ACTIVITY: Word for word, repeat each entry that follows.

-------------------------

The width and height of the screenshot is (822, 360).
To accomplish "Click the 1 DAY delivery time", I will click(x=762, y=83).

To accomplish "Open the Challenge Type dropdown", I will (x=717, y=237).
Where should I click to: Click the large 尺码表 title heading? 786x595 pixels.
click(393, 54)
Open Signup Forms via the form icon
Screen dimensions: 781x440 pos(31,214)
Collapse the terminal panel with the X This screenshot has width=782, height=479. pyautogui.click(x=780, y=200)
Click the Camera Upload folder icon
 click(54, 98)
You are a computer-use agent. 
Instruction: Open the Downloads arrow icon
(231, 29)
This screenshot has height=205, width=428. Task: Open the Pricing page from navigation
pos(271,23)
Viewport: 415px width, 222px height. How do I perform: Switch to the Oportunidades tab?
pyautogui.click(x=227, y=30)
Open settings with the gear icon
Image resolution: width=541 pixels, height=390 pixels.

-------------------------

ANSWER TO THIS EXERCISE:
The width and height of the screenshot is (822, 360).
To accomplish "Click the 1 DAY delivery time", I will click(x=762, y=83).

To accomplish "Open the Challenge Type dropdown", I will (x=717, y=237).
Where should I click to: Click the large 尺码表 title heading? 786x595 pixels.
click(393, 54)
Open Signup Forms via the form icon
Screen dimensions: 781x440 pos(31,214)
Collapse the terminal panel with the X This screenshot has width=782, height=479. pyautogui.click(x=780, y=200)
Click the Camera Upload folder icon
 click(54, 98)
You are a computer-use agent. 
Instruction: Open the Downloads arrow icon
(231, 29)
This screenshot has height=205, width=428. Task: Open the Pricing page from navigation
pos(271,23)
Viewport: 415px width, 222px height. How do I perform: Switch to the Oportunidades tab?
pyautogui.click(x=227, y=30)
Open settings with the gear icon
Image resolution: width=541 pixels, height=390 pixels.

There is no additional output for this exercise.